What about ages of children on the RIB?
I have set a minimum age on the RIB of 3 (unless from a boat in St. Mawes Harbour to shore, with your own lifejacket). This is purely because children under three cannot physically brace themselves on the jockey seats and hang on. With very young children speed and course may have to be altered depending on conditions prevailing on the day.
What if I've made a booking and it's too rough to go out?
I'm not going to send you out into the teeth of a raging gale! If it is too dangerous to go out then you will be offered an alternative date or full refund.

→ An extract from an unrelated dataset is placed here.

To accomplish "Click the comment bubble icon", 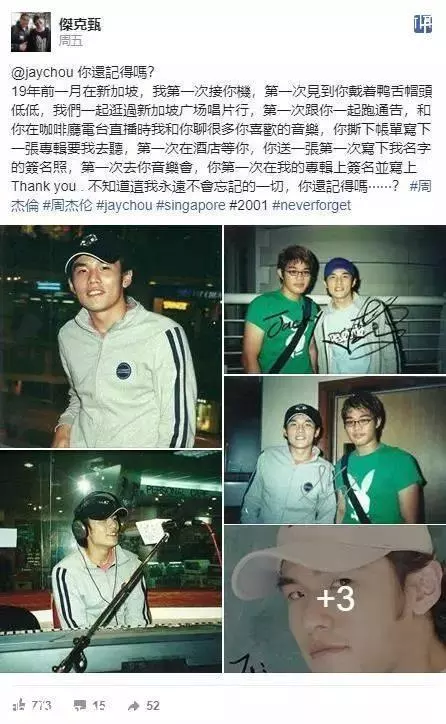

If you are kayaking, I may be able to meet you with your kayaks up the river where it is often calm even if it is rough in the harbour. A decision can be made on the day. Usually, if it is just raining, then you can still go out. You're probably going to end up a bit damp anyway so a few drops of rain won't hurt.
If visibility is poor I will not be sending you out until it has improved. You may be surprised to learn that the kayaks are not equipped with radar or fog horns!
If you have a RIB trip booked it can be good fun if it's a bit windy, and we can usually find good shelter within the Carrick Roads so it is not too exciting for the whole trip. If there's a full storm blowing we'll be staying on dry land. Similarly, we will not be venturing out in fog.
All kayaking and RIB trips are always subject to weather and sea conditions and safety is paramount.
Are there any fishing trips from St. Mawes?
I am often asked this question and am pleased to let you know that there are-
James Brown no, not THAT one!!! (07891 300078 or www.fishandtripstmawes.co.uk ) James bought a new bigger boat in 2012, "Madeline Rose" and is now be fully MCA Coded. This means he can take you deep sea fishing for the day if you wish! He also continues to run his 2hr family mackerel fishing trips, which have become very popular over the years.
Self drive boats can also be hired through James.